S. Ch. : Les changements climatiques que connaît notre planète ont causé un certain nombre de perturbations qui ont profondément touché les filières d’élevage, notamment celles des petits ruminants. En effet, les années de sécheresse de plus en plus récurrentes et sévères, ont fortement impacté la production fourragère des parcours et, par conséquent, l’élevage des ovins et caprins dont l’alimentation était basée, en bonne partie, sur les ressources pastorales. Évidemment, on ne peut pas rester les bras croisés devant une telle situation. Pour y faire face, les éleveurs font de plus en plus appel à l’achat d’aliments pour compenser la baisse des apports des parcours. Peu à peu, les systèmes d’élevage des petits ruminants deviennent de plus en plus dépendants des apports en alimentation et en intrants, ce qui a augmenté significativement le coût de production, notamment avec l’inflation.

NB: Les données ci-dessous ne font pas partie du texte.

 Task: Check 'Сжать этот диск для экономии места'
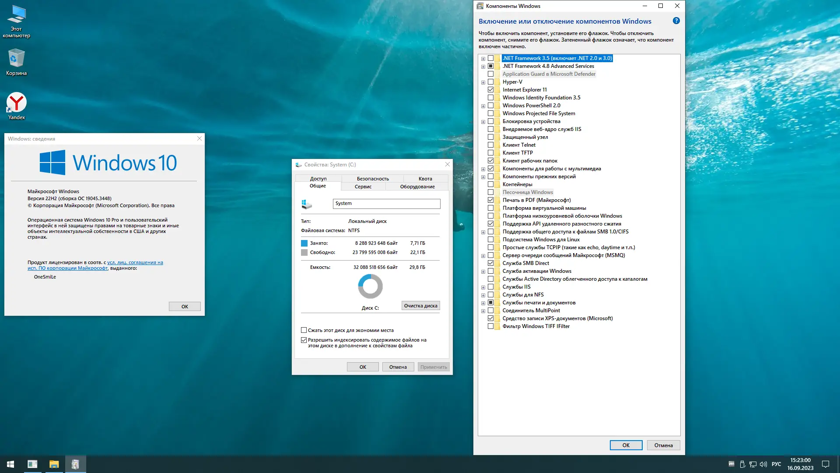click(304, 330)
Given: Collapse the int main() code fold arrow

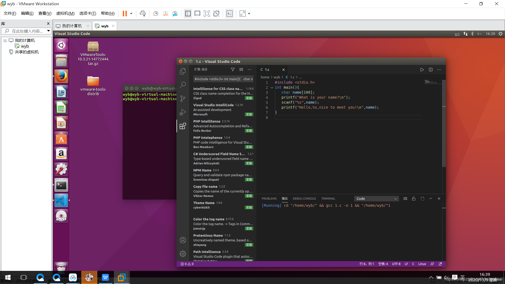Looking at the screenshot, I should (x=272, y=88).
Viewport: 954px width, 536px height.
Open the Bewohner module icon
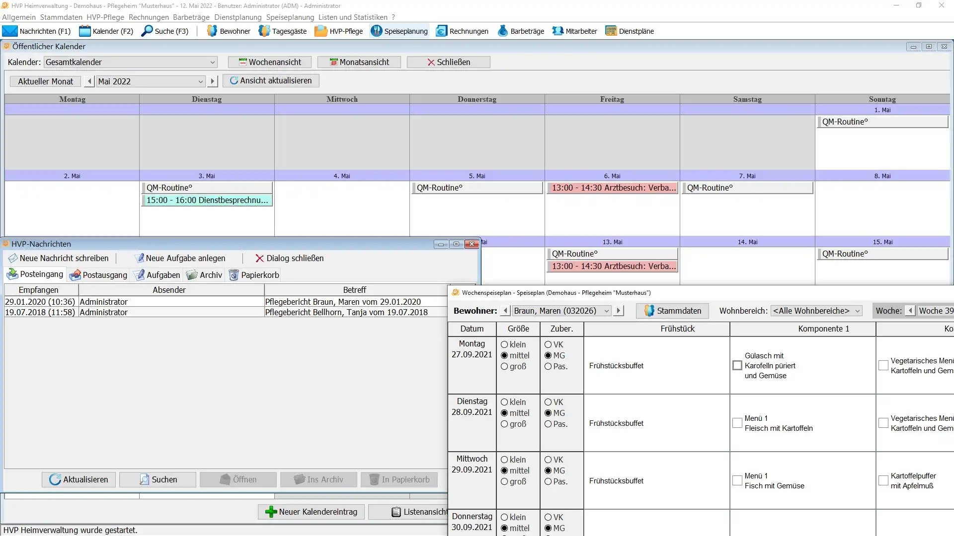coord(212,31)
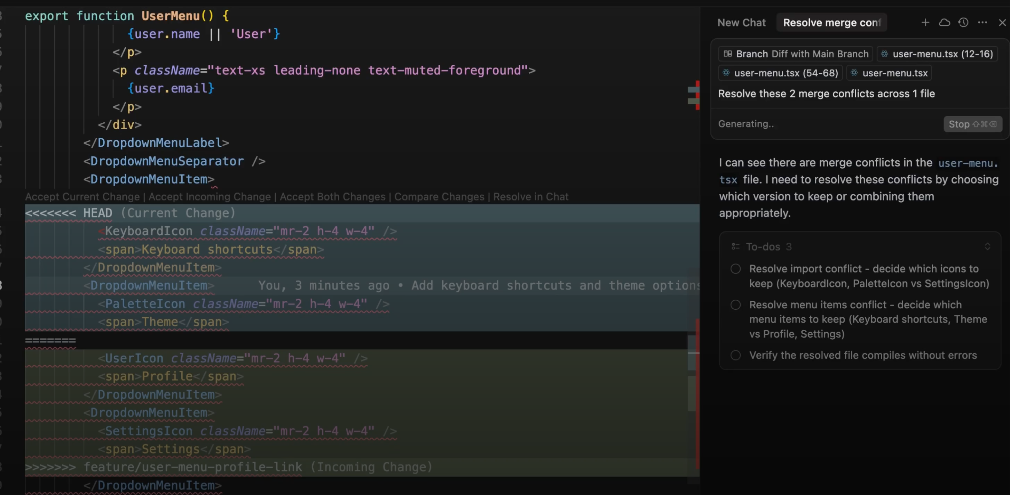The width and height of the screenshot is (1010, 495).
Task: Click the cloud icon in chat header
Action: pyautogui.click(x=944, y=23)
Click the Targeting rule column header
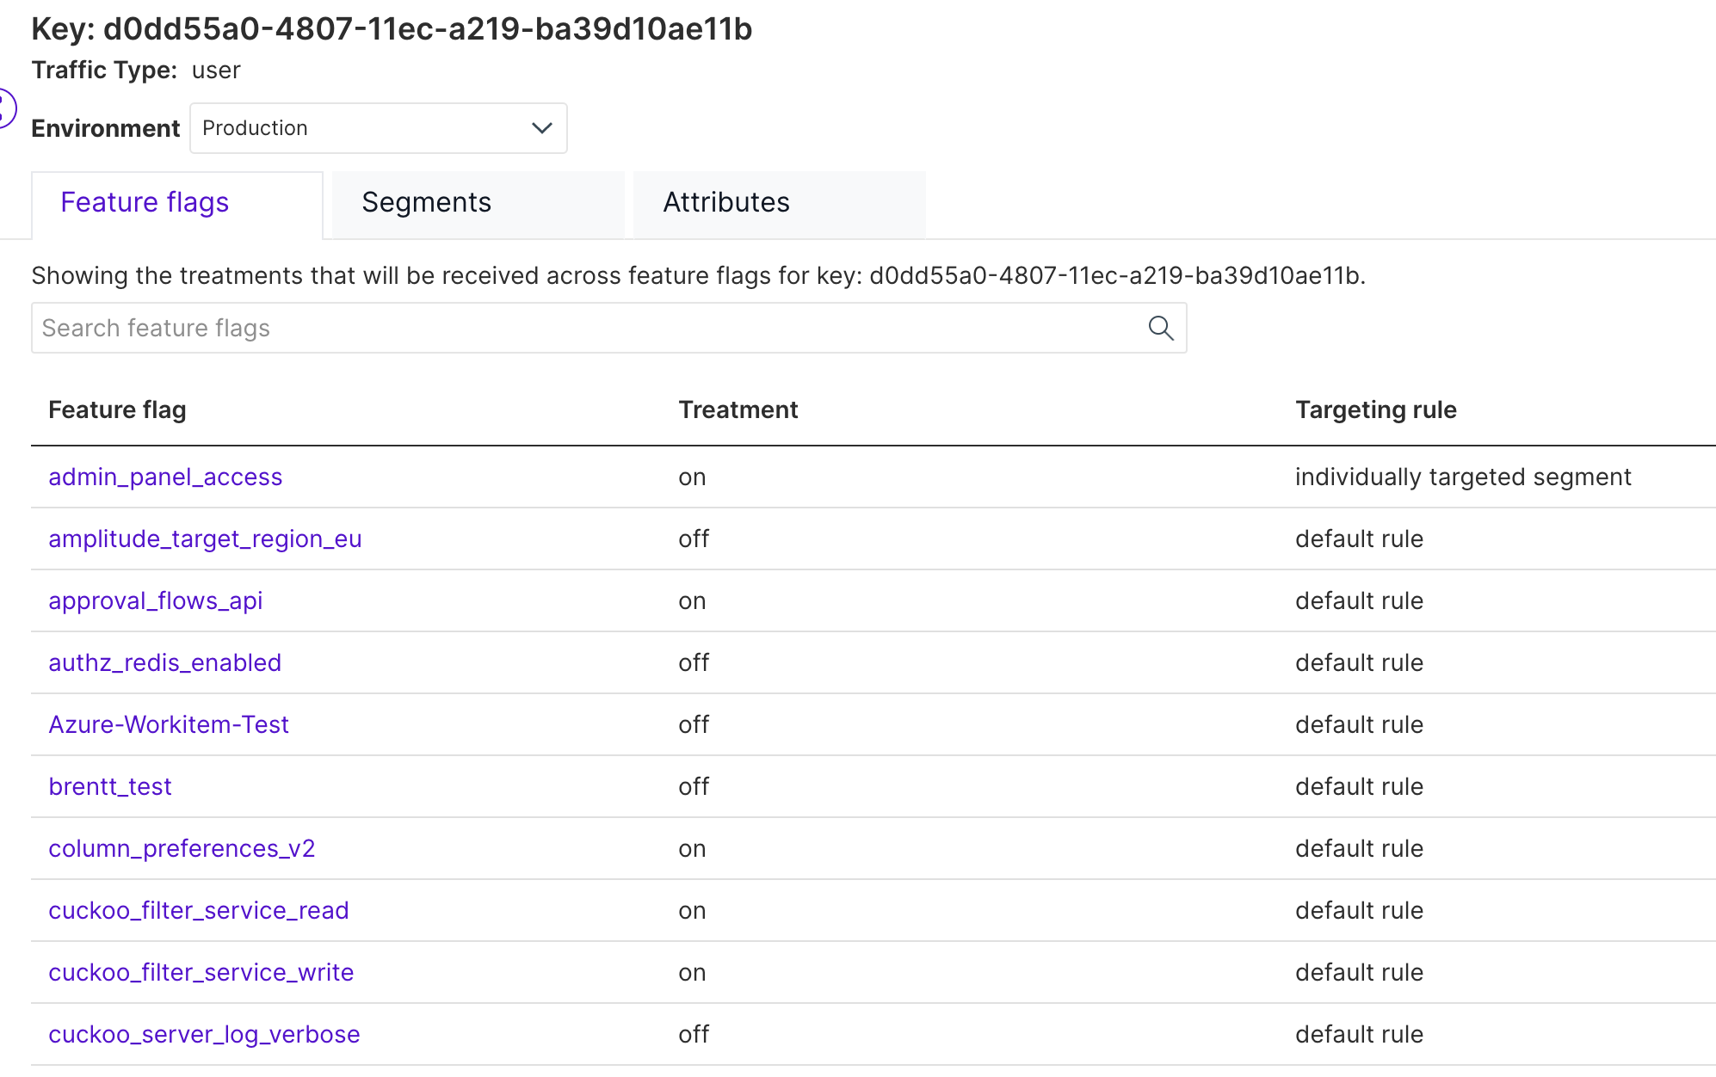1716x1077 pixels. click(1375, 409)
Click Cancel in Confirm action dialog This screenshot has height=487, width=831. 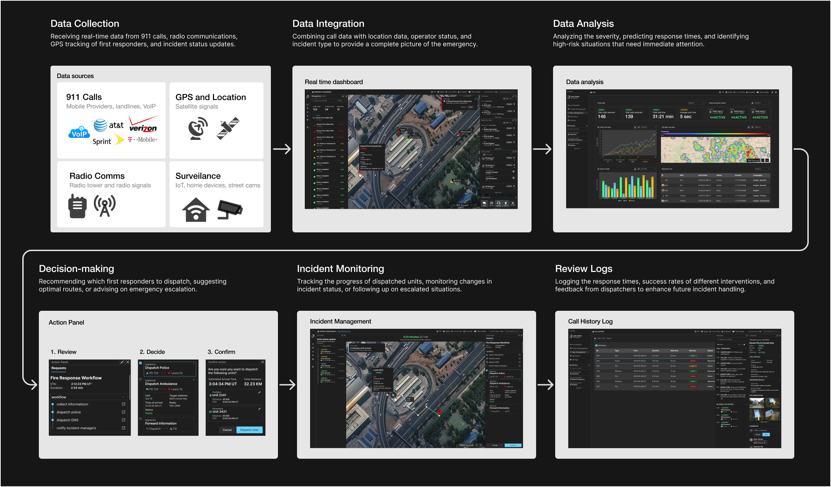[x=227, y=430]
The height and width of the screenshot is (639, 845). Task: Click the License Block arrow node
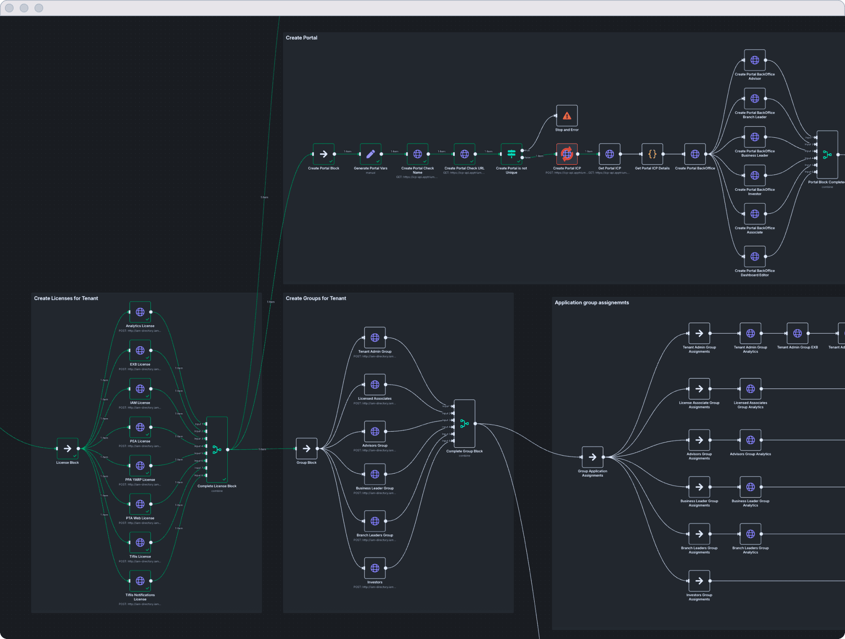67,449
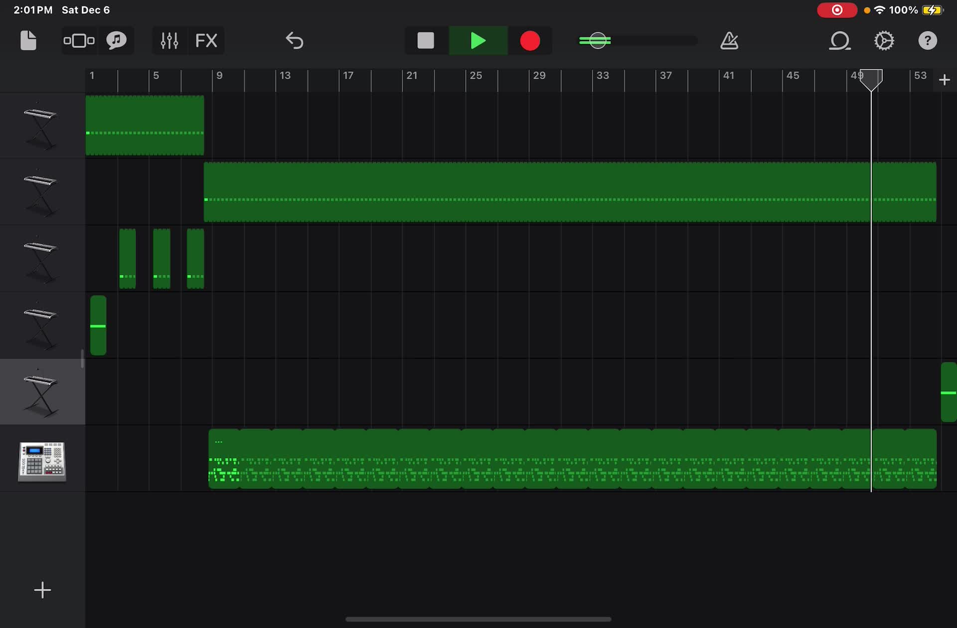Open the FX effects panel
Screen dimensions: 957x628
point(206,40)
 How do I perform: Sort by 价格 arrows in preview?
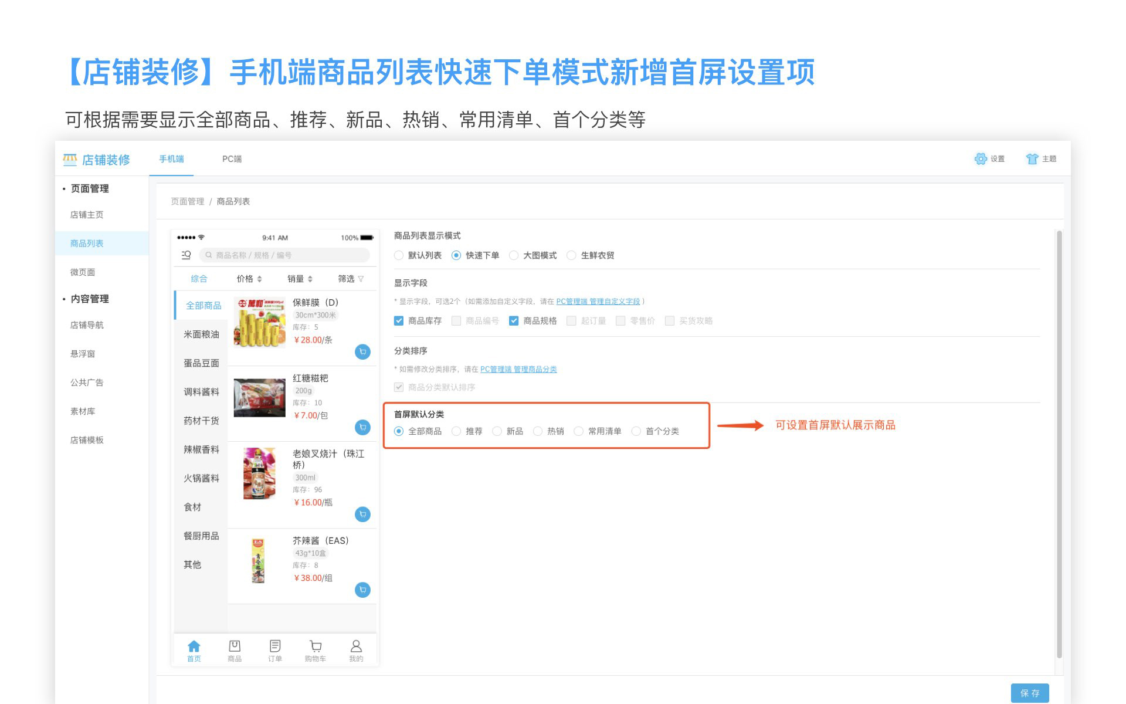tap(260, 279)
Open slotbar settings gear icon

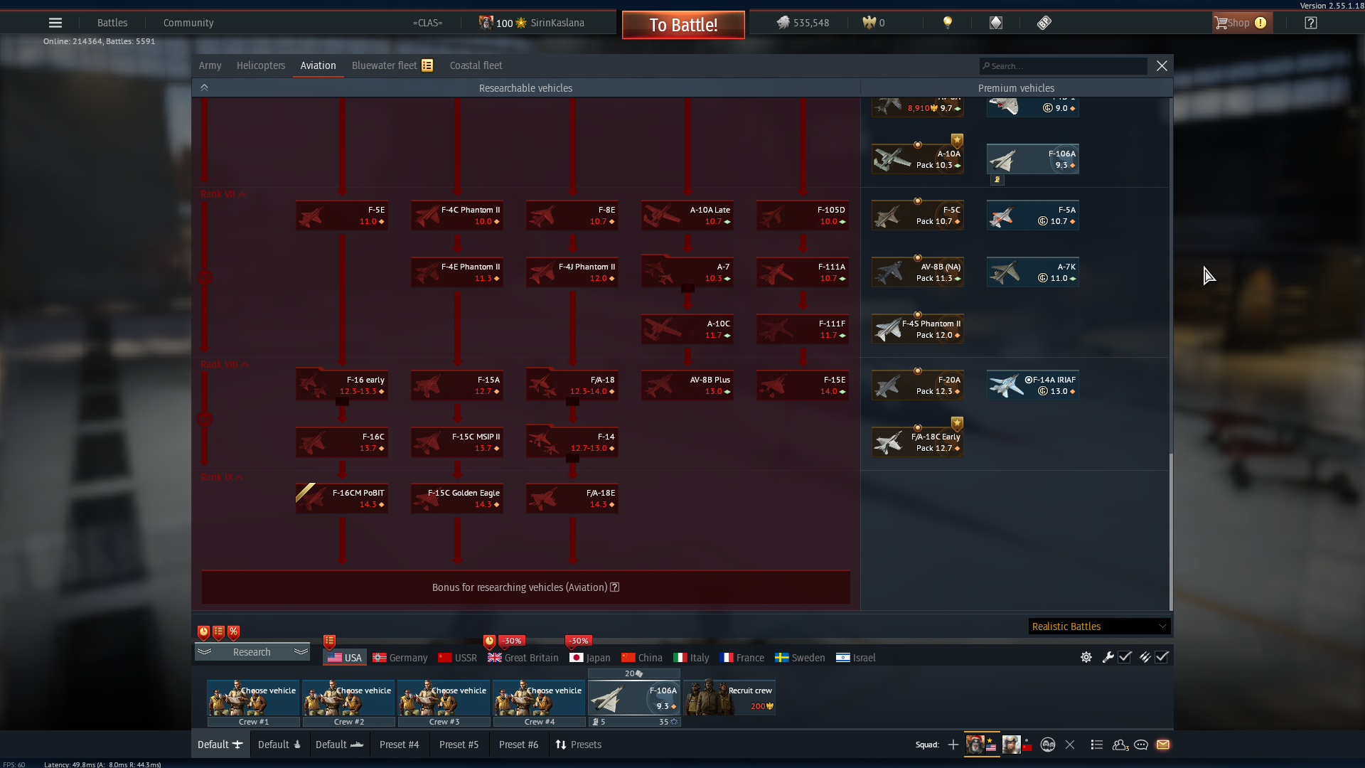point(1086,657)
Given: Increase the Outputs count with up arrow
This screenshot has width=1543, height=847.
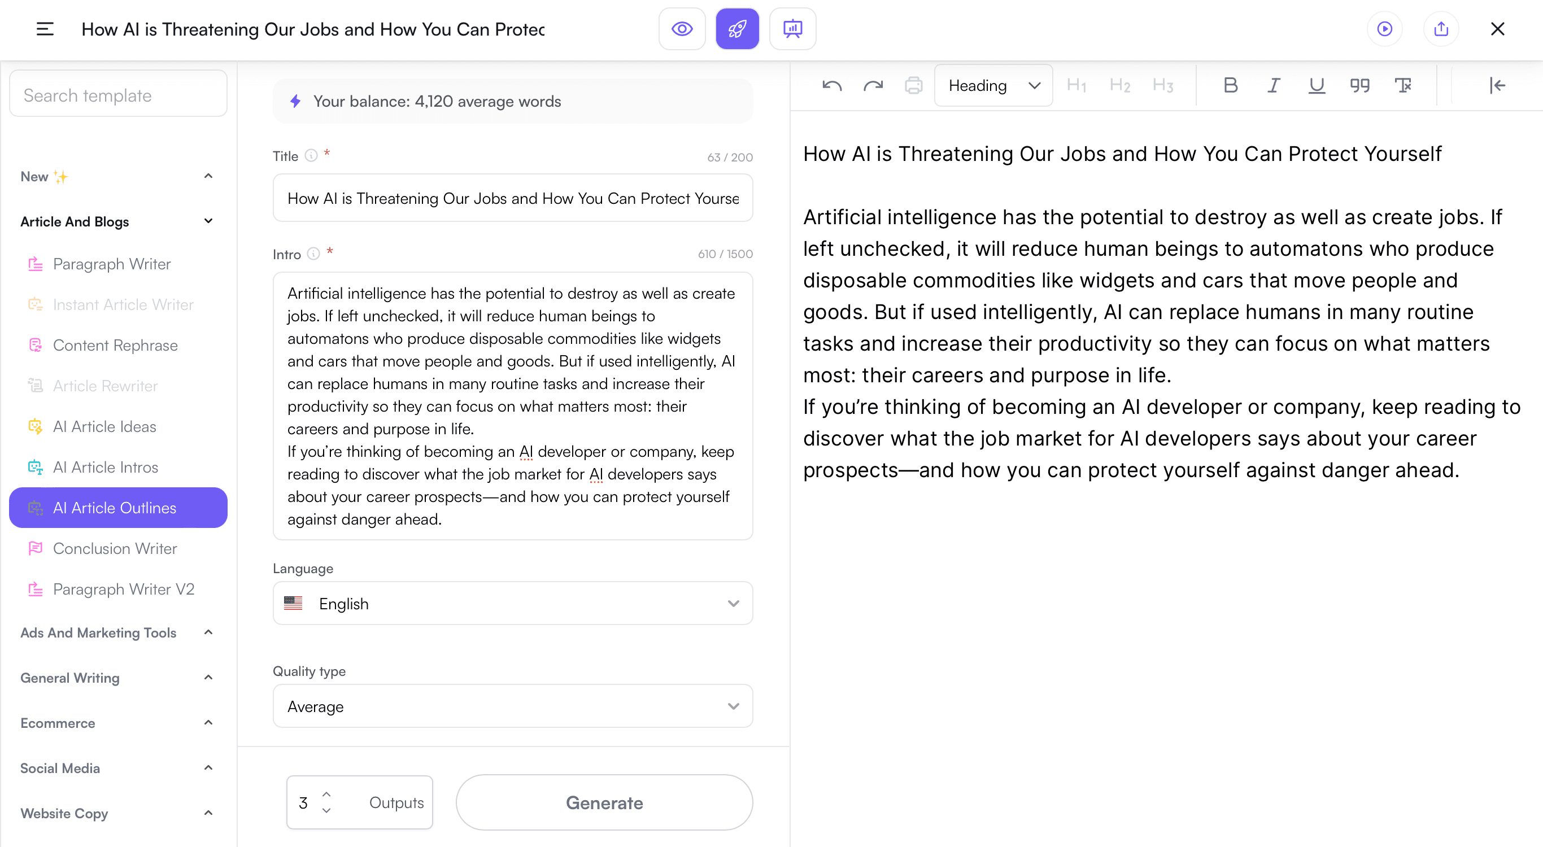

Cette situation nous a amené, en tant que représentants des professionnels, à engager une réflexion sur les adaptations et les ajustements possibles pour accompagner les transformations que connaissent les systèmes d’élevage. L’objectif est de maintenir une activité d’élevage rentable pour les professionnels et une production avec un prix abordable pour le consommateur. Notre réflexion est orientée vers l’amélioration de l’efficacité et de la productivité numérique de notre cheptel. Ceci peut se faire à travers l’amélioration de la prolificité (taux des naissances multiples) et la réduction du cycle de production de 12 mois actuellement à 8 mois, de sorte à avoir 3 mises bas en deux ans au lieu de 2 actuellement. L’amélioration de ces deux paramètres nous permettra d’améliorer la productivité numérique du cheptel, de réduire le coût de production et par conséquent le prix au consommateur.